No es falta de inteligencia ni casualidad que tan solo una niña hubiera logrado graduarse de la primaria en Chiapas. Los datos oficiales indican que más de 7 mil 900 personas se han visto forzadas a desplazarse, abandonando sus hogares y actividades hasta junio de 2024 debido a enfrentamientos, toma de tierras y toma de vialidades por parte de grupos del crimen organizado en los municipios de Tila y Chicomuselo, cifra que superaría lo reportado a finales del año por parte de la Comisión Mexicana de Defensa y Promoción de los Derechos Humanos (CMDPDH), que se agrava al contemplar las zonas de fuego en esa entidad. ¿Acaso eliminar un examen sería suficiente para que niñas y niños que residen en zonas conflictuadas pudieran acceder a la universidad?
Según el último informe del Programa de las Naciones Unidas para el Desarrollo (PNUD), solo dos de cada diez jóvenes en Chiapas tienen la oportunidad de acceder a estudios universitarios. Este dato coloca a Chiapas en el penúltimo lugar a nivel nacional, apenas por encima de Oaxaca. Mientras tanto, la media nacional de acceso a la universidad es del 41.8%.

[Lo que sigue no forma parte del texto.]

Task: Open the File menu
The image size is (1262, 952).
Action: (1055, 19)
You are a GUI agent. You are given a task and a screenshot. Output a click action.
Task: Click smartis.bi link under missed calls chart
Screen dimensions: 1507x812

Aun así, hubo puntajes perfectos de aquellos que lograron atravesar el andamiaje lleno de obstáculos: seis jóvenes que acertaron en todos los reactivos, una de ellas, originaria de Ecatepec y próxima doctora. Son la excepción y de ahí que sean noticia: lograron hacerlo en medio de un entorno que coloca miles de trabas para nunca alcanzar ese tipo de logros. No es meritocracia ni es derecho a la educación, se trata de mejorar todos los contextos que son necesarios para crecer con un mínimo de seguridad alimentaria, física y psicoemocional únicamente para tener condiciones de aprender.
Nadie logra destacar académicamente cuando hay hambre, miedo o maltrato y el contexto en el que los toques de queda se han vuelto familiares es un indicador alarmante. ¿Para qué entrar directamente, sin examen, a la universidad si es que toda la familia se ha quedado sin casa, sin negocios y sin tranquilidad? ¿Cómo dejar de culpar a las niñas, niños y adolescentes por sus resultados, fracasos en exámenes y exclusiones cuando son aves tratando de alzar el vuelo en medio de tornados cargados de piedras?